First Fill Ex-Maker’s Mark Bourbon cask.

André 88%
Centre citronnée et feu de tourbe lointain, iode, esprit maritime mais dans le sens calme du terme. Très feutré et raffiné comme approche, jusque là, j’adore. Les notes médicinales sont plutôt fines et douces comme dans les éditions beaucoup plus âgées. La bouche est plus ferme qu’attendue, mariage de vanille et de zeste de citron. Les tannins du bois sont très présents, puis mélange d’herbe et de pommes vertes, cendre froide et accents terreux et de varech. Plus on avance dans la dégustation, plus le côté médicinal se solidifie. La finale, un peu courte, est sèche, le bois de chêne est hyper présent et s’accompagne de fumée de tourbe malpropre et industrielle, de fruits tropicaux et de sel de mer.

Patrick 92%
Wow, du gros Laphroaig classique avec son petit côté bum, mais avec aussi une complexité aristocratique ! Nez : Du goudron, de la fumée de tourbe, du sel et des algues. Bouche : Une tonne d’algues salées, du goudron, du sel encore et de la fumée de tourbe. Finale : D’une belle longueur, fumée et salée.

Martin 89%
Nez: Vague de tourbe mi-crasseuse, mi-médicinale. Sel marin et goudron, avec un pourtour de citron et de sucre à glacer. Bouche: Citron sucré, vanille, tourbe sale bien sûr, et chêne sec sec sec. Sel de mel et poivre blanc. Finale: Longue, chaude, épicée et cendrée. Le bois sec et le poivre blanc nous déposent sur une plage où l’on tombe face première dans les cendres froides d’un vieux feu de plage. Équilibre: Solide solide solide dram. Un drame aussi que les fans se l’arrachent à ce point. Faut partager guys…

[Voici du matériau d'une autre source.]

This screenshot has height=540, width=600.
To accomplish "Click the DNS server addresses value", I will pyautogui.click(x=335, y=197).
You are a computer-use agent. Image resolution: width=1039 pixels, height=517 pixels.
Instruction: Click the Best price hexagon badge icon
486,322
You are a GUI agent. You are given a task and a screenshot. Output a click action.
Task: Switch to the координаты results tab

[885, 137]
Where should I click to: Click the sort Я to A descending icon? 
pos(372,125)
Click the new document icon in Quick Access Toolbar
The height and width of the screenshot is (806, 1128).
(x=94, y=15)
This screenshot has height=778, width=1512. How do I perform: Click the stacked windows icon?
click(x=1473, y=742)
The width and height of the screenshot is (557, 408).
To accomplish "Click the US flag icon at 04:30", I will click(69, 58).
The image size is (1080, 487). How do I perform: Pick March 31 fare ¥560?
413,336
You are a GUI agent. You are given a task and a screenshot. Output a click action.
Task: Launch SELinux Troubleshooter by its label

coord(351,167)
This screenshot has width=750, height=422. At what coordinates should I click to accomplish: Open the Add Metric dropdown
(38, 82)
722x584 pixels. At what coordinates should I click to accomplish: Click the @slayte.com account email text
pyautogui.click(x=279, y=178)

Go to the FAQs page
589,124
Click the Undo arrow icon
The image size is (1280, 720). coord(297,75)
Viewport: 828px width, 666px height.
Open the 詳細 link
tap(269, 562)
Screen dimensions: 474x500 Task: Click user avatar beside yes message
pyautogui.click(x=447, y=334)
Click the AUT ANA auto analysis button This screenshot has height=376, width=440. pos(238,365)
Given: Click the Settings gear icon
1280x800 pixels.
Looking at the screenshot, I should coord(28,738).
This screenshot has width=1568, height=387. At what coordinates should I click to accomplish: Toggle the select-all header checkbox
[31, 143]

Bowmore 22 ans Aston Martin

51.5% alc./vol.

Patrick 90%
Un beau gros Bowmore, surprenant par l’intensité démontrée pour son âge. Wow. Nez : Le beau parfum maritime de Bowmore, avec une pointe de fumée et un peu de chêne. Bouche : Oh wow, du gros sel, de la grosse fumée, du gros chêne et plain de bonheur! Finale: D’une belle longueur, et dominée par le sel.

Mac-Talla Strata 15 ans

46% alc./vol.
Issue d’une combinaison de Ex-Bourbon et Ex-Sherry Cask, provenant d’une distillerie non-dévoilée. Produit par l’une des plus anciennes familles de whisky d’Écosse – la famille Morrison – qui étaient les anciens propriétaires de Bowmore, Auchentoshan et Glen Garioch. Mac-Talla signifie « écho » en gaélique écossais et reflète le lien de la famille Morrison avec l’île d’Islay. Du latin stratum, Strata fait référence aux nombreuses formations rocheuses ignées visibles le long des rives accidentées d’Islay.

André 83%
Beau mélange de fruits tropicaux, d’ananas, citron, de céréales doucements séchées au feu de tourbe accompagné d’un bon accent terreux et d’une pincée de sel de mer, vanille. Si utilisation de sherry cask il y a, son influence est minime. On vogue beaucoup sur la palette aromatique du Bourbon cask et non du Sherry cask. La bouche est cendreuse et terreuse, bien maritime, salée parfois, sur les fruits tropicaux et les enbruns et le sel de mer. Finale minérale et fumée, terreuse et cendreuse, relativement longue. Bien qu’intéressant, le whisky manque de structure et de profondeur.

Patrick 91%
Wow, ça faisait longtemps que je n’avais pas eu autant de plaisir avec un whisky qui n’est pas une licorne. Nez : Une discrète fumée de tourbe avec une pointe de sel. Bouche : Du sel, du bois brûlé et de la fumée de tourbe porte par une belle texture huileuse. Finale : D’une belle longueur, salée et fumée.

Martin 88%
Nez: Une légère tourbe maritime enveloppe cet assemblage d’ananas, de sel, de vanille et de cacao. Bouche: Miel et citron, vent du large et xérès. Très épicé, mais la tourbe garde bien toutes ces pointes agressives sous contrôle. Finale: Tourbe, chêne, fruits et sel. On garde longtemps en bouche cet amalgame, tout en douceur. Équilibre: Je ne sais trop quoi en penser. La tourbe est délicate et c’est elle qui adoucit le reste des saveurs qui elles-mêmes devaient être douces au départ. Je ne peux que saluer cette complexité qui nous égare un peu.

Smokehead High Voltage

58% alc./vol.

Patrick 89%
Un Smokehead qui réponds définitivement aux attentes, avec de la grosse fumée de tourbe délicieuse et intense comme je l’aime. Nez: Une belle fumée de tourbe intense et huileuse, avec une bonne dose de bois brûlé Bouche: De la fumée de tourbe aussi intense qu’on peut la souhaiter, avec de l’huile, des épices, du piment et du poivre. Le tout porté par une belle texture huileuse. Finale: D’une belle longueur, fumée et cendreuse.